## Task requirements
Copy the data exactly. Images are to be left out.

___ Input data ___

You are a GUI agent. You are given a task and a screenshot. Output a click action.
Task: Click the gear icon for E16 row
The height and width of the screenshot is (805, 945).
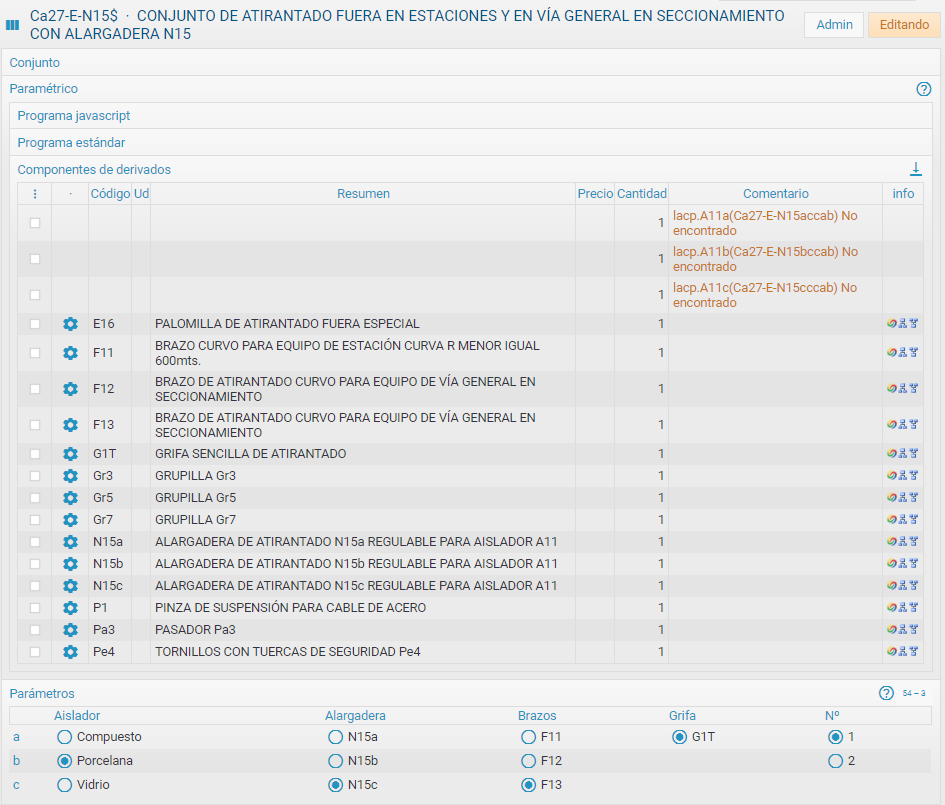pyautogui.click(x=70, y=324)
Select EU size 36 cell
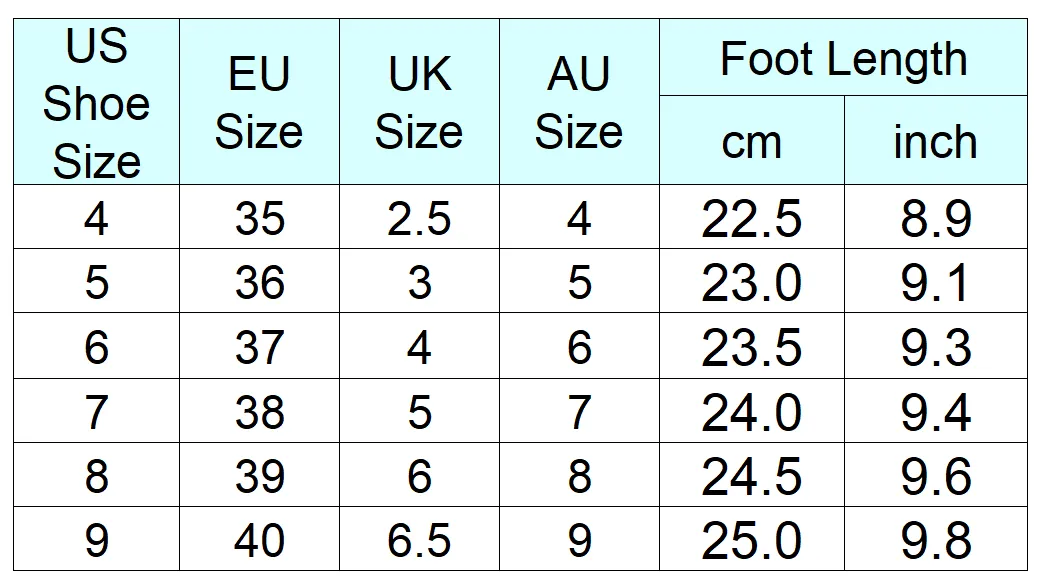The image size is (1046, 588). [259, 281]
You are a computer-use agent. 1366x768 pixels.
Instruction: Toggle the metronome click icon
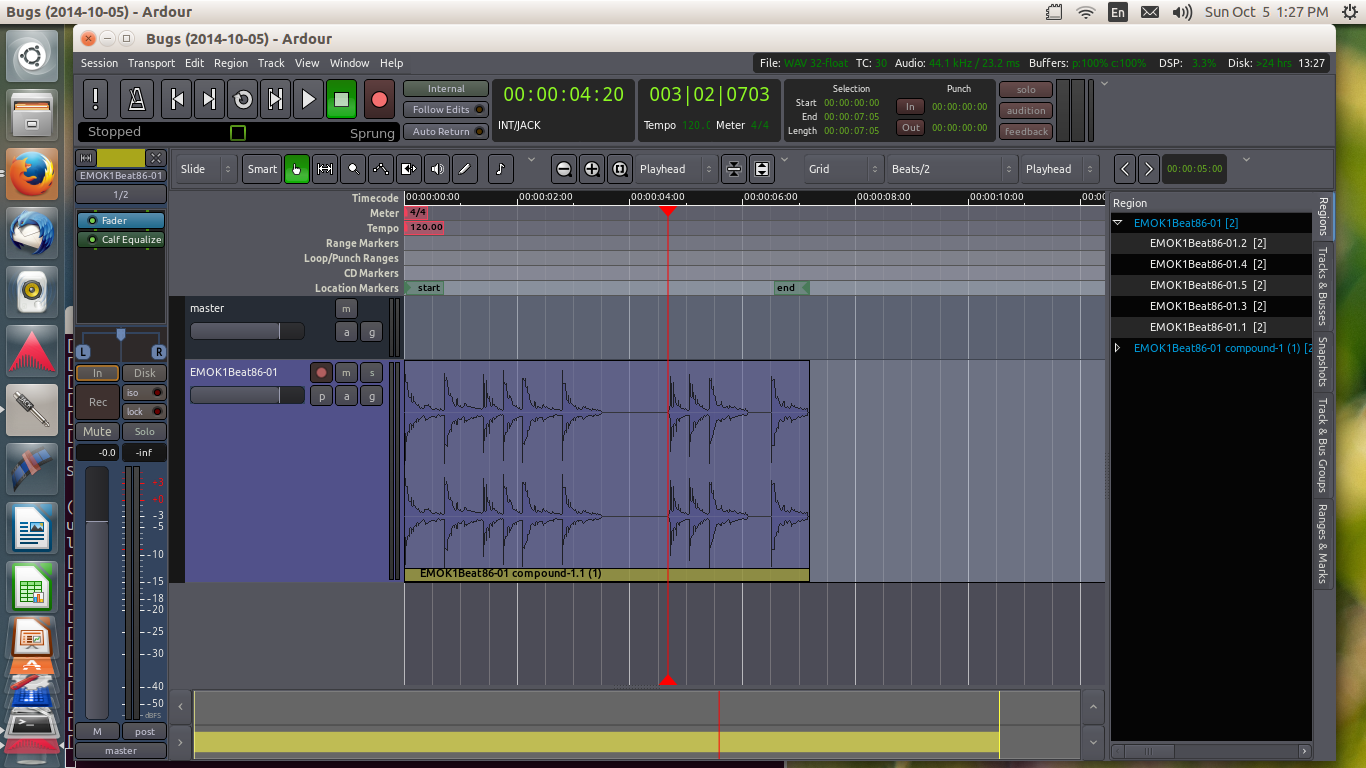pyautogui.click(x=137, y=99)
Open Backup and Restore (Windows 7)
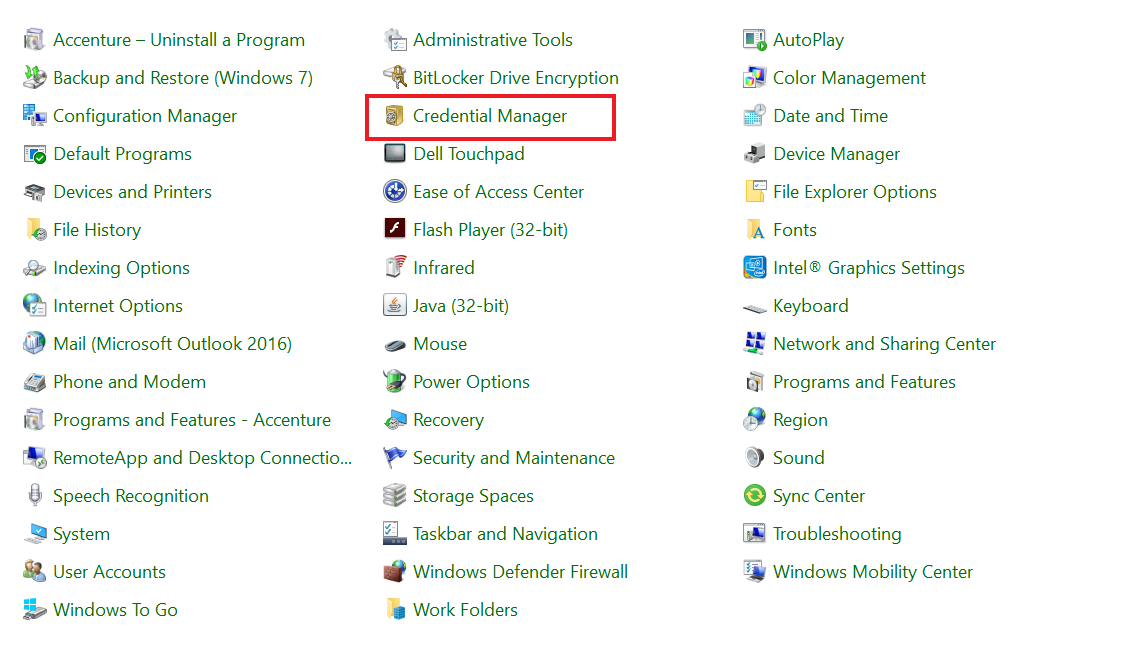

___

## Task solution
You are a GUI agent. You are given a task and a screenshot. Output a click action.
Task: Click the gear icon for E16 row
The height and width of the screenshot is (805, 945).
pyautogui.click(x=70, y=324)
Select EU size 36 cell
The image size is (1046, 588). [259, 281]
You are a computer-use agent. 1366x768 pixels.
Instruction: Toggle the metronome click icon
pyautogui.click(x=137, y=99)
Open Backup and Restore (Windows 7)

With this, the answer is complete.